Lexington Dip (Western Carolina BBQ Sauce)
Lexington Dip (Western Carolina BBQ Sauce) - kvalifood.com
The midpoint between Eastern Carolina vinegar sauce and thick Kansas City style. Vinegar-forward like its Eastern cousin, but with enough ketchup to give it a pink-to-garnet color. In Lexington, North Carolina, they call BBQ sauce “dip.” Used both as a mop and a table sauce, primarily on pork shoulder.
Ingredients
Makes ca. 480 ml
- 240 ml apple cider vinegar
- 60 ml ketchup
- 60 ml apple juice
- 35 g light brown sugar
- 1 tbsp kosher salt
- 1 tsp crushed red pepper flakes
- 1 tsp ground black pepper
- 1 tsp hot sauce
Directions
- Combine all ingredients in a jar or bottle. Seal tightly and shake until the sugar and salt dissolve.
- Refrigerate for at least 3 hours. Overnight or longer is better - the flavor continues to develop for days.

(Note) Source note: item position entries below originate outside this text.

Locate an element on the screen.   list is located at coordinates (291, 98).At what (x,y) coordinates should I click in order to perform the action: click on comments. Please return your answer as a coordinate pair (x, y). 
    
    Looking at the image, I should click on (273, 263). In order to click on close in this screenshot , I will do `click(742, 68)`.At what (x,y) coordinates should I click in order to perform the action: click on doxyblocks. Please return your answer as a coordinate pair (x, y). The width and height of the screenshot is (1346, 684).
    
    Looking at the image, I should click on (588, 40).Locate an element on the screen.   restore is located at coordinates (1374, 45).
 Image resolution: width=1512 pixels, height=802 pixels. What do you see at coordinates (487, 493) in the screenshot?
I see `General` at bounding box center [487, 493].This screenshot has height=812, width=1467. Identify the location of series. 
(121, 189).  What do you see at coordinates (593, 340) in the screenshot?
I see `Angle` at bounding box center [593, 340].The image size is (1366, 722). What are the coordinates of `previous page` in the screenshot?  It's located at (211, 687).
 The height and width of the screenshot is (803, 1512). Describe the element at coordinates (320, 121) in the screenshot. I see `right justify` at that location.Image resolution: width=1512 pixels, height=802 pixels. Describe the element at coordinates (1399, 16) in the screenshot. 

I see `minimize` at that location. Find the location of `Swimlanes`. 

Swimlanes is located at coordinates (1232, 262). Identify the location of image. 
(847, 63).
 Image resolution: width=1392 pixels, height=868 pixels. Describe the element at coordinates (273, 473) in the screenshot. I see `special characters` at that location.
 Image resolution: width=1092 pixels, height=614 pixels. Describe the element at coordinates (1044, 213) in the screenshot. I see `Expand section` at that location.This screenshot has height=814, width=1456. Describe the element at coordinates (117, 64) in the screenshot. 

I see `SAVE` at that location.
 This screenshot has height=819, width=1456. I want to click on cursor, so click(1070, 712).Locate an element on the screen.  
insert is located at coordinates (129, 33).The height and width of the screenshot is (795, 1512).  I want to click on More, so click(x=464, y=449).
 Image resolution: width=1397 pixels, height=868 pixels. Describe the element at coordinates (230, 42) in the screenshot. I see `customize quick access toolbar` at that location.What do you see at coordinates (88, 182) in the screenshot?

- Shake well before using.
Notes
- The apple juice adds a subtle fruitiness. Water works if apple juice is unavailable, but the sauce will be less interesting.
- For a thinner, more moppable consistency, add up to 60 ml (1/4 cup) water.
- A week of resting in the fridge produces the best flavor.
- Keeps for several weeks refrigerated.